Stone-fruit and green melon with subtle oak nuances on the nose. The palate is mineral and citrus driven with struck match and nutty lees flavours. A fresh almost limey acidity contributes to the wine’s length and gives balance to the creamy texture of the barrel fermented component.
You know when something feels ‘just right’… you can’t explain it… it just ‘IS’? Well, that’s how we feel about Donovan Rall who we think is simply one of the biggest talents in South Africa! The towering talent of this itinerant winemaker started out with his own wines back in 2008 after touring/working for a variety of wineries in Europe and Australasia. We were so blown away with his Vuurberg blends, that we partnered up with him for a couple of our own projects! Like Boutinot, Donovan is always on the lookout for amazing fruit that he can craft into something even more amazing; wines from old forgotten vineyards or isolated sites that are full of character, charm and flavour. Donovan trained with Eben Sadie and Miles Mossop before doing his own thing - creating wonderfully honest and natural wines that punch way above their weight.

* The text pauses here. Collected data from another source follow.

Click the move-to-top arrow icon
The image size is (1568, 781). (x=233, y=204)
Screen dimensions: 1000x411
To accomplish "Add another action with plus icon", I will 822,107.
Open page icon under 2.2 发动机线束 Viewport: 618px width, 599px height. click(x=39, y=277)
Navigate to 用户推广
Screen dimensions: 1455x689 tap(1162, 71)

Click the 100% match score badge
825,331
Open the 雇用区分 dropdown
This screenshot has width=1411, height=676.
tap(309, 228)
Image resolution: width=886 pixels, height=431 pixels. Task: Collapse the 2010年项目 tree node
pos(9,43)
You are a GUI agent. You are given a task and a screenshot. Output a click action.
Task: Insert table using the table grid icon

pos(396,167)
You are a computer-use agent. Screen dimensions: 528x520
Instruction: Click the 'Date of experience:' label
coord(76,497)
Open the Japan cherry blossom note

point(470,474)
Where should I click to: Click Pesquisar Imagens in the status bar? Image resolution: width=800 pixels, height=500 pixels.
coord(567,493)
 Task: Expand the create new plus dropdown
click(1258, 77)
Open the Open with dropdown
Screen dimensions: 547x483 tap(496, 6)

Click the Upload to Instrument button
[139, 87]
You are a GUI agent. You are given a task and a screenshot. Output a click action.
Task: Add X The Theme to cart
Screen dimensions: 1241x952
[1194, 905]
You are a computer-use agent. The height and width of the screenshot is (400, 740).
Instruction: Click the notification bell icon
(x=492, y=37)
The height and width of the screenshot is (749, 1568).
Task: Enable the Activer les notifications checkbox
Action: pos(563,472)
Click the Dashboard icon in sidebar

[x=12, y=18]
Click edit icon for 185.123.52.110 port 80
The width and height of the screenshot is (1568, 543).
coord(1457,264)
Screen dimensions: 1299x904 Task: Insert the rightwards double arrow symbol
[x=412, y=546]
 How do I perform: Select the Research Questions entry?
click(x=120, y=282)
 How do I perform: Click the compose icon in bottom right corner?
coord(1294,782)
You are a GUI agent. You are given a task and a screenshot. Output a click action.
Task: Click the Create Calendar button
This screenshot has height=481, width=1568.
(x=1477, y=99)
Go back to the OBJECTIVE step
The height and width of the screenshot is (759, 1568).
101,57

The grapes are sourced from two vineyards: one called "Kliptuin" which translates to "stone garden". This is the site the first vines were planted on the farm. The other is called "Rivierblok" and has sandier soils. Very long cold winters and cooler than normal ripening periods causes these grapes up in the mountains to ripen at least a month, or in some years up to 2 months, later than in regions like Stellenbosch. Winemaking is kept as basic as possible. Grapes are destemmed and pressed to tank to settle overnight without any additions and then split 50% to tank and the other 50% racked to second and third fill French barriques the next day. Spontaneous fermentation can last up to 6 months. Full malolactic if the wine in barrel wants to, but malolactic is stopped on the tank which is kept as a fresh component. After 10 months on the lees, racking and blending of the 2 components take place and the final wine is left another 2 months to stabilise before bottling with minimal filtration.
A great match with oysters, freshly caught line-fish or summer salads.